Tasos Ioannidis of AMG International says, “Since then, the government has been building another temporary location on the island, which now contains more than 10,000 refugees. They tried to prevent the refugees from leaving the island, they were forcibly contained. The government would not give them the freedom to travel or anything like that.”
In the next few months, Ioannidis says, the government plans on moving more refugees on to the Greek mainland. That’s where AMG will get to work with them. “We work in Athens, and in Thessaloniki, the two biggest cities. We work in a number of locations for the refugees there.”
Roadblocks to the migration process
Typically, refugees would move on to the Greek mainland, then travel further into Europe. COVID-19 has thrown a wrench into this normal immigration process. Ioannidis says, “To be honest, right now, most of them are staying in Greece. They will be dispersed throughout Greece eventually and absorbed in local communities.”

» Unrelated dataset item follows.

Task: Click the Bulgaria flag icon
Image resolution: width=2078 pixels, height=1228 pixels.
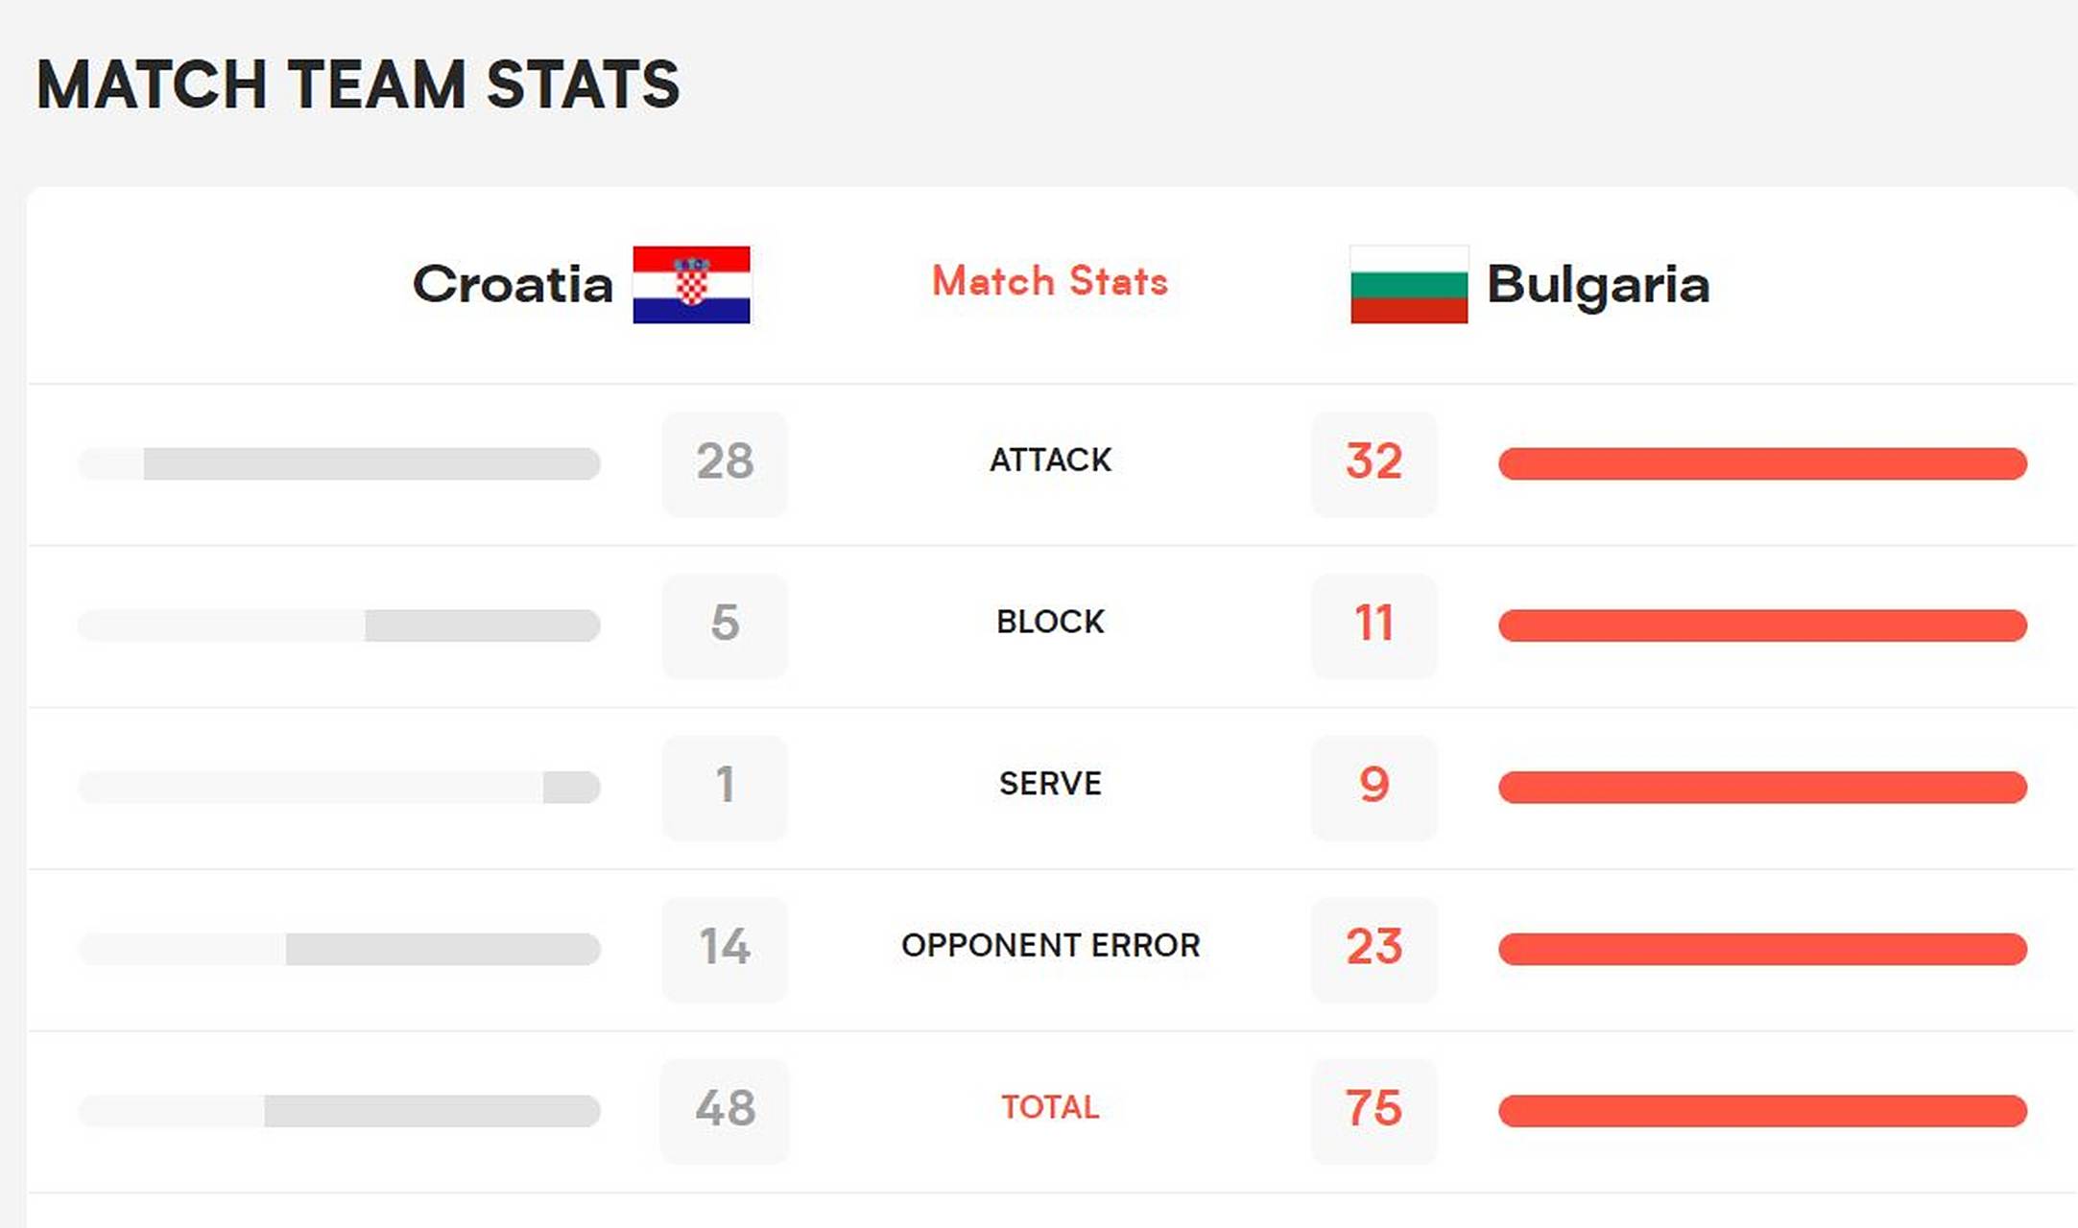Action: tap(1408, 285)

Frustration over the slow migration process has been blamed for the Moria fire itself. Several Afghan refugees were charged with starting the fire. Ioannidis says, “The authorities are saying it was a desire from the refugees to force the hand of the government to move them out and to take them to the mainland.”
The refugees in the Moria camp lived in severely cramped and unsanitary conditions with little hope of getting out. Unfortunately, conditions in the new camp aren’t much better.
Pray these refugees can be processed to the Greek mainland and that AMG’s ministry to them will be fruitful. Many refugees have already embraced the Gospel with joy.